→ **Passage given**
-- begin --
Moz Q&A is closed.
After more than 13 years, and tens of thousands of questions, Moz Q&A closed on 12th December 2024. Whilst we’re not completely removing the content - many posts will still be possible to view - we have locked both new posts and new replies. More details here.
"noindex, follow" or "robots.txt" for thin content pages
-
Does anyone have any testing evidence what is better to use for pages with thin content, yet important pages to keep on a website? I am referring to content shared across multiple websites (such as e-commerce, real estate etc). Imagine a website with 300 high quality pages indexed and 5,000 thin product type pages, which are pages that would not generate relevant search traffic. Question goes: Does the interlinking value achieved by "noindex, follow" outweigh the negative of Google having to crawl all those "noindex" pages? With robots.txt one has Google's crawling focus on just the important pages that are indexed and that may give ranking a boost. Any experiments with insight to this would be great.
I do get the story about "make the pages unique", "get customer reviews and comments" etc....but the above question is the important question here.
-
trung.ngo - check out this article I posted http://www.blindfiveyearold.com/crawl-optimization
that's where I got my "inspiration" from to consider using robots.txt instead...
-
I am thinking if I exclude more thin pages from being crawled (robots.txt) that may be better than my current "noindex, follow" - the thin pages are already "noindex, follow".
-- end --
→ **Supplied material**
-- begin --
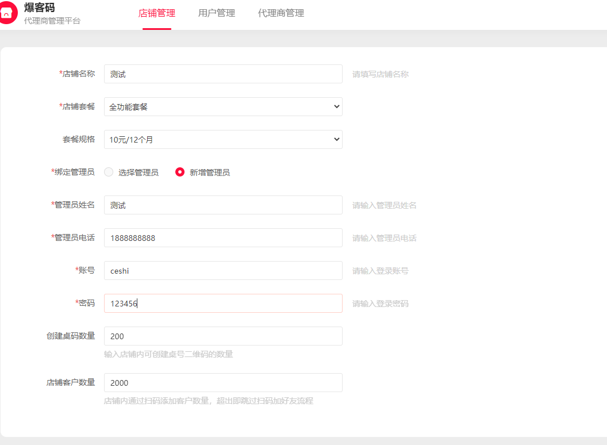Click the 套餐规格 field label

pyautogui.click(x=79, y=139)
-- end --
→ **Exercise task 1**
In the forum thread above, how many thin product type pages does the imagined website have?
→ **Exercise task 2**
Reproduce verbatim the part of the forum thread above between "I do get the" and "using robots.txt instead...", inclusive.

→ **Worked answer 1**
5,000

→ **Worked answer 2**
I do get the story about "make the pages unique", "get customer reviews and comments" etc....but the above question is the important question here.
-
trung.ngo - check out this article I posted http://www.blindfiveyearold.com/crawl-optimization
that's where I got my "inspiration" from to consider using robots.txt instead...